Zite to be acquired by CNN for $20-$25M?

Faith Merino · August 23, 2011 · Short URL: https://vator.tv/n/1e30

The content aggregator has had legal troubles, but it may be facing a bright new future

Zite may have hit the big iMag jackpot as rumors circulate about a possible acquisition by CNN, according to TechVibes.  Word on the street is that the media giant may be willing to shell out as much as $25 million for the content aggregator.

Zite isn’t giving up any details.  “We’re flattered to be part of such an interesting rumor, but we don’t comment on speculation,” said CEO Mark Johnson in a statement.
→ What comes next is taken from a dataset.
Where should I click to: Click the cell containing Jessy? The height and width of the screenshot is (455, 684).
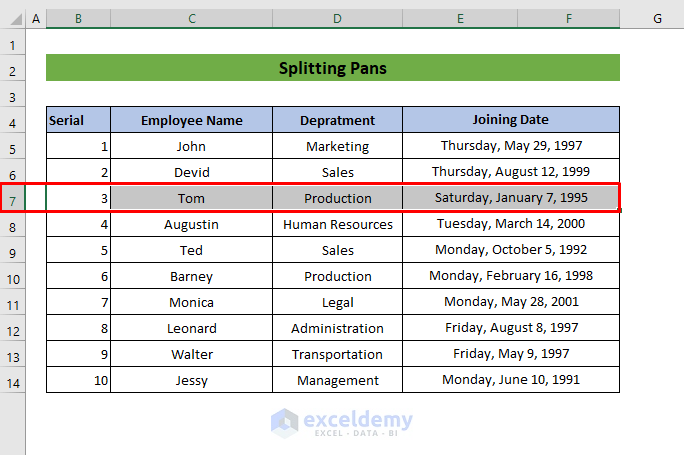191,380
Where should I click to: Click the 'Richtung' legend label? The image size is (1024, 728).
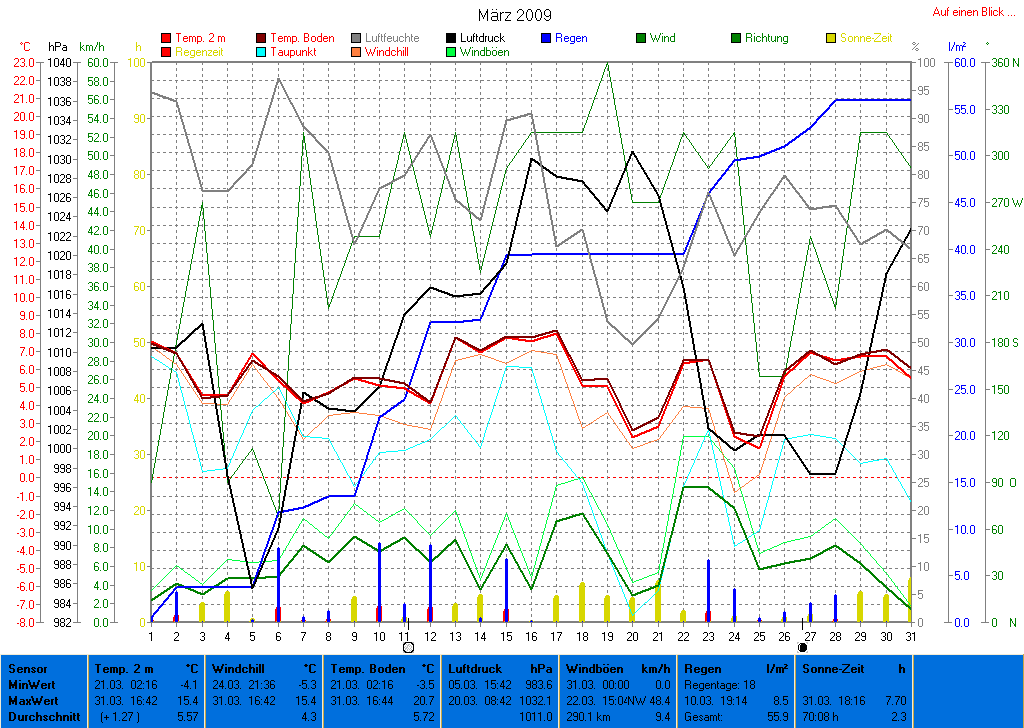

Ironically, CNN’s parent company, Time Warner, was one of several major media companies that banded together to write a cease-and-desist letter to Zite for its use of their content a few months ago.  The problem—which more than one online and mobile content aggregator has run into—was that Zite was reformatting news articles to knock out annoying ads, which earned the wrath of companies like the Washington Post, AP, Gannett, The McClatchy Company, and more.

So the team of righteous media corporations united to take down the presumptuous content startup…with a cease-and-desist letter.

“We were surprised we got a cease and desist, since all it would’ve taken was a one-line email,” Johnson told me back in May.

Pulse, a fellow aggregator, ran into a similar legal snafu with the New York Times back in June 2010, when the Times sent a written notice to Apple stating that the Pulse app violated their rights. At one point the app was removed entirely from the App Store, but today it’s up and running and lets users see only a snippet of each article before redirecting them to the publisher’s website. Which is exactly what Zite wasn’t doing—and what consequently landed them in hot water.

But now, with its legal woes in the past, Zite is back on track with a faster reading mode and a button on Web mode that takes you to reading mode.  It aims to be more than just a content aggregator; Zite wants to be a personalized mobile magazine, with articles drawn from the Web based on readers’ specific interests.